When I've used XGBoost for regression in the past, I've gotten differentiated predictions, but using an XGBClassifier on this dataset is resulting in all cases being predicted to have the same value. The true values of the test data are that 221 cases are a 0, and 49 cases are a 1. XGBoost seems to be latching onto that imbalance and predicting all 0's. I'm trying to figure out what I might need to adjust in the model's parameters to fix that.
Here is the code I'm running:
import pyreadstat
from xgboost import XGBClassifier
from sklearn.model_selection import train_test_split
from sklearn.metrics import accuracy_score
# Get data
dfloc = r"C:\Users\me\Desktop\Python practice\GBM_data.sav"
df, meta = pyreadstat.read_sav(dfloc, metadataonly=False)
# Filter data
df = df.dropna(subset=["Q31ar1"])
df = df.query("hgroup2==3")
IVs = ["Q35r1", "Q35r2", "Q35r3", "Q35r4", "Q35r5", "Q35r6", "Q35r7", "Q35r8", "Q35r9", "Q35r10", "Q35r11", "Q35r13", "Q35r14", "Q35r15", "Q35r16"]
# Separate samples
train, test = train_test_split(df, test_size=0.3, random_state=410)
train_features = train[IVs]
train_labels = train["Q31ar1"]
train_weight = train["WeightStack"]
test_features = test[IVs]
test_labels = test["Q31ar1"]
test_weight = test["WeightStack"]
# Set up model & params
model = XGBClassifier(objective = 'binary:logistic',
n_estimators = 1000,
learning_rate = .005,
subsample = .5,
max_depth = 4,
min_child_weight = 10,
tree_method = 'hist',
colsample_bytree = .5,
random_state = 410)
# Model
model.fit(train_features, train_labels, sample_weight = train_weight)
test_pred = model.predict(test_features)
Looking through some related questions, it seems like some people have had trouble with their models not going through enough boosting iterations. I'm running through 1000, which has been sufficient for regression in the past.

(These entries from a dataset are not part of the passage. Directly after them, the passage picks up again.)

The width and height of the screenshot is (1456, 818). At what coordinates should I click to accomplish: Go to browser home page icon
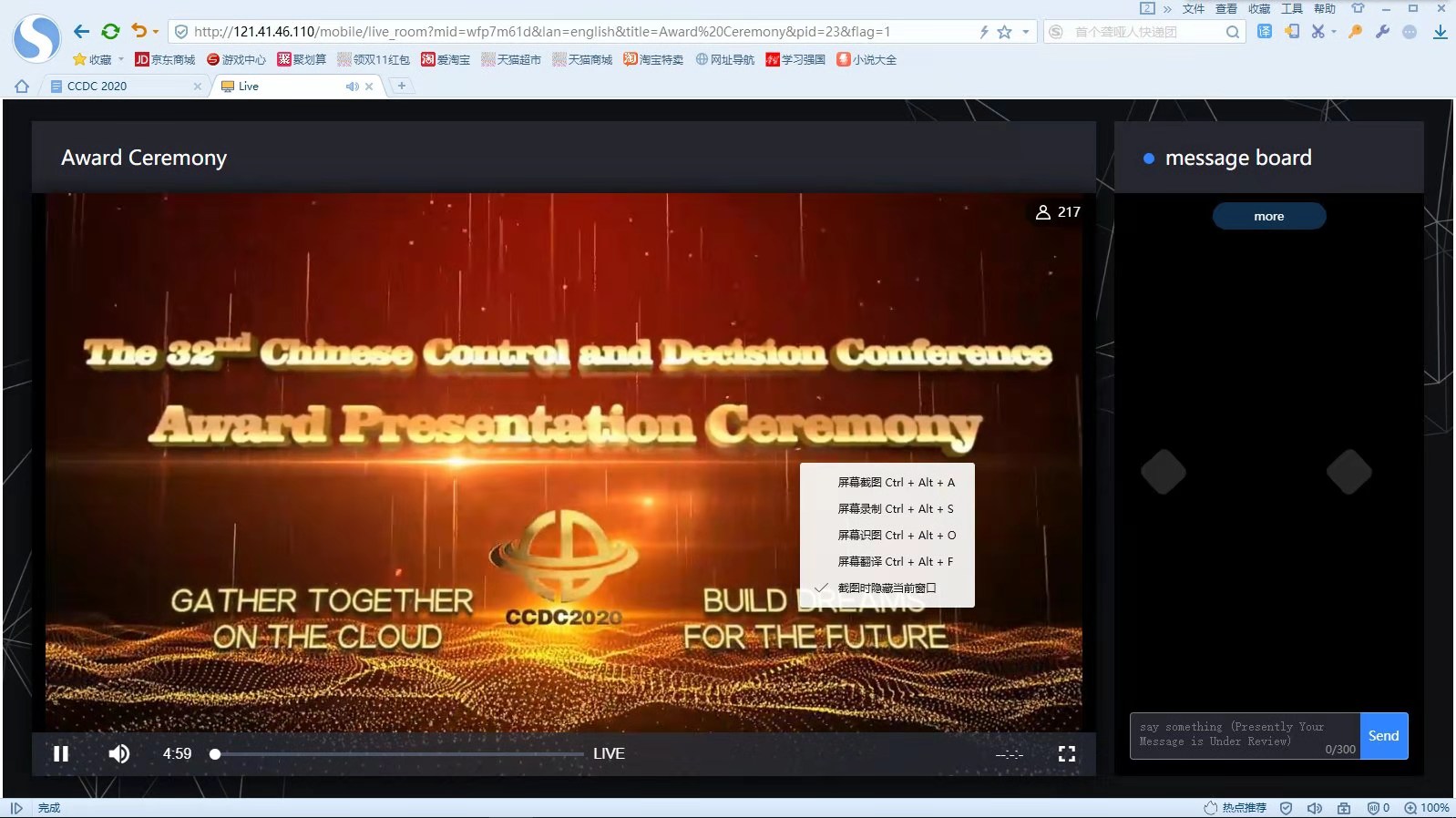point(22,87)
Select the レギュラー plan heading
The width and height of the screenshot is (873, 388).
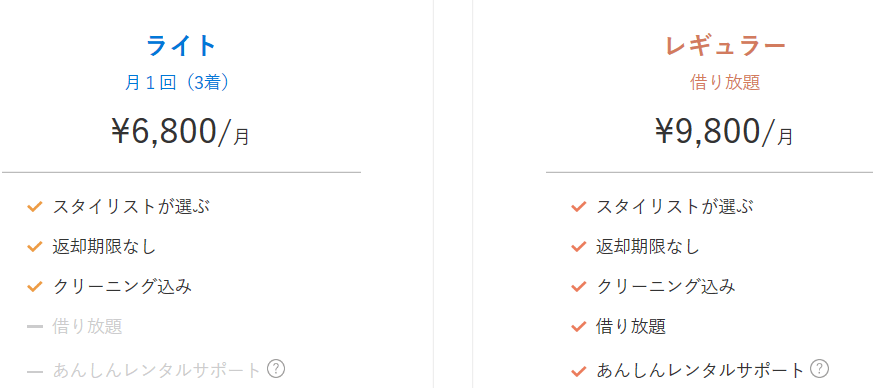(725, 46)
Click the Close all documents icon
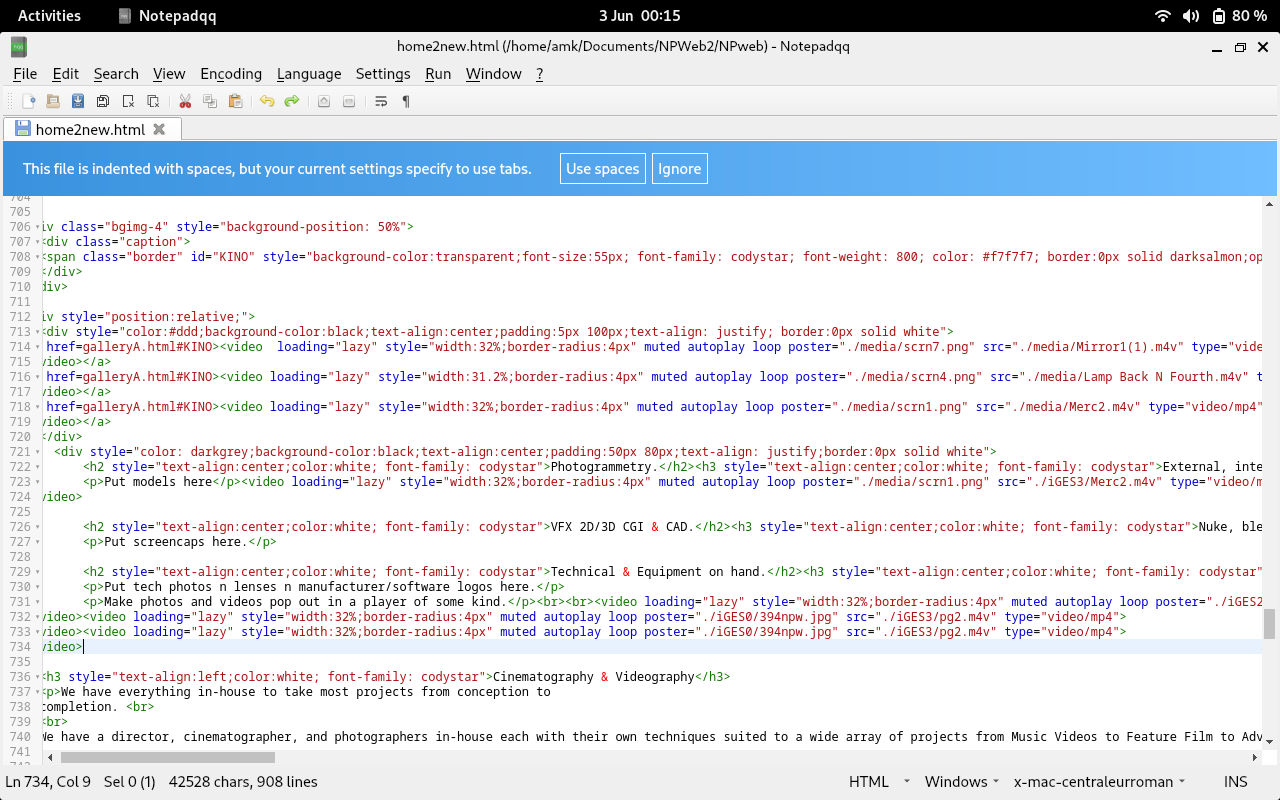The height and width of the screenshot is (800, 1280). coord(153,101)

Others were not setting the parameters correctly, but when I run model.get_params(), mine do appear to have been set; here's the output:
{'base_score': 0.5,
'booster': 'gbtree',
'colsample_bylevel': 1,
'colsample_bynode': 1,
'colsample_bytree': 0.5,
'gamma': 0,
'learning_rate': 0.005,
'max_delta_step': 0,
'max_depth': 4,
'min_child_weight': 10,
'missing': None,
'n_estimators': 1000,
'n_jobs': 1,
'nthread': None,
'objective': 'binary:logistic',
'random_state': 410,
'reg_alpha': 0,
'reg_lambda': 1,
'scale_pos_weight': 1,
'seed': None,
'silent': None,
'subsample': 0.5,
'verbosity': 1,
'tree_method': 'hist'}
Others have had issues with scaling. My predictors are all scaled the same way as is -- they're ordinal ratings scales, with values 1, 2, 3, 4, and 5. Still others have had trouble with NaNs, but I'm filtering my data to remove NaNs.
I'm wondering if I might need a different tree method or to mess around with the base_score parameter?
EDIT: Per Dan's comments, I tried a few things:
- I stratified my train/test split, and it didn't materially change -- 219 0's and 51 1's. The training sample has 507 0's and 120 1's, so their distribution is roughly even. I recognize this is a small dataset, but I'm a survey researcher, so this is all I've got.
- I tried logistic regression, and I got the same predictions: all 0's. Code:
from sklearn.linear_model import LogisticRegression
clf = LogisticRegression(random_state=0).fit(train_features, train_labels)
test_pred_log = clf.predict(test_features)
accuracy_log = clf.score(test_features, test_labels)
- I took a look at predictions on my training data from the XGBoost model, and they're also all 0's, so the ROC curve doesn't reveal much, but it was a good suggestion to look at the training predictions. The logistic model has the same training predictions: all 0.
train_pred = model.predict(train_features)
fpr, tpr, thresholds = roc_curve(train_labels, train_pred, pos_label=1)
- I didn't know I could get probability estimates, so thank you for the tip on
pred_proba
. My probability estimates are differentiated, so that's great! The probabilities for belonging to class 1 are just all lower -- averaging around 20%, which makes sense, since about 20% of the sample is truly in class 1. The problem is that I don't know how to adjust the threshold on the predictions. I suppose I could do it manually using the results frompred_proba
, but is there a way to work that into the estimator instead?